In deze zaak heeft de Rechtbank Gelderland op 15 september 2016 uitspraak gedaan in een geschil tussen eiseres en verweerder over de beëindiging van de uitkering op basis van de Wet werk en inkomen naar arbeidsvermogen (Wet WIA). Eiseres, die eerder als verkoopmedewerkster werkte, was sinds 2006 arbeidsongeschikt door psychische klachten en ontving sinds 2008 een WIA-uitkering. Verweerder heeft op 20 januari 2015 besloten om de uitkering van eiseres per 21 maart 2015 te beëindigen, omdat zij minder dan 35% arbeidsongeschikt zou zijn. Dit besluit werd na bezwaar door verweerder gehandhaafd.
Eiseres heeft beroep ingesteld tegen dit besluit, waarbij zij aanvoert dat verweerder onvoldoende rekening heeft gehouden met haar psychische klachten en dat de medische beoordeling niet zorgvuldig is uitgevoerd. De rechtbank heeft vastgesteld dat het medisch onderzoek zorgvuldig is verricht en dat de klachten van eiseres op een deugdelijke wijze zijn betrokken bij de beoordeling. De rechtbank heeft echter ook geconstateerd dat er een discrepantie is tussen de vastgestelde belastbaarheid van eiseres en de Functionele Mogelijkheden Lijst (FML), met name op het onderdeel frequent buigen tijdens het werk. Dit heeft geleid tot de conclusie dat het bestreden besluit op een onjuiste medische grondslag berust.

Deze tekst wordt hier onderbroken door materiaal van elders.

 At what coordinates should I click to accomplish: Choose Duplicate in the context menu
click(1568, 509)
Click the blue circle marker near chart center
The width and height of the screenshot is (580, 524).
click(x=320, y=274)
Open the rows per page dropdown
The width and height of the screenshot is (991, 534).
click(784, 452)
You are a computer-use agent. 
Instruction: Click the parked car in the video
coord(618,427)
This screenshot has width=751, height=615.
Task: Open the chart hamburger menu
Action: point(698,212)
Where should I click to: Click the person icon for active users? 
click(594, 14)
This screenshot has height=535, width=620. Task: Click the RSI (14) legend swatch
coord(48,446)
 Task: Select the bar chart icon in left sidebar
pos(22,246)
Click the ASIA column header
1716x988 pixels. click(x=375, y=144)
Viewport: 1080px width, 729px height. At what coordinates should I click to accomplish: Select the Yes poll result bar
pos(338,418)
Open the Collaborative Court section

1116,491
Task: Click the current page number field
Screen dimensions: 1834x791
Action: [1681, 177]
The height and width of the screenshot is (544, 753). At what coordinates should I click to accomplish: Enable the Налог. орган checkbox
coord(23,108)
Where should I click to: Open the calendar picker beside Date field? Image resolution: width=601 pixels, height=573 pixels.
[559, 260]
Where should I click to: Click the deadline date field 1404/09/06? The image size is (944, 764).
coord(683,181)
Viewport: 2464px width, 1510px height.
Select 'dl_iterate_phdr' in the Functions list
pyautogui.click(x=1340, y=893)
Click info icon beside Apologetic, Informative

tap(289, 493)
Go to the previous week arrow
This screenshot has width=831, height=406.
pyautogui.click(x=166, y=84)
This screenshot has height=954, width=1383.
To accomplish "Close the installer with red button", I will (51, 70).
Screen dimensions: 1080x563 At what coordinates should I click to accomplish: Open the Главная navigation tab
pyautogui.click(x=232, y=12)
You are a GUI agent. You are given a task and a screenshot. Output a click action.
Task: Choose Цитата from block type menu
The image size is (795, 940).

De rechtbank heeft het beroep gegrond verklaard, het bestreden besluit vernietigd, maar de rechtsgevolgen van het besluit in stand gelaten. Eiseres heeft recht op vergoeding van de proceskosten en het griffierecht. De uitspraak is openbaar gedaan door rechter I.A.M. van Boetzelaer - Gulyas, met griffier J. de Graaf.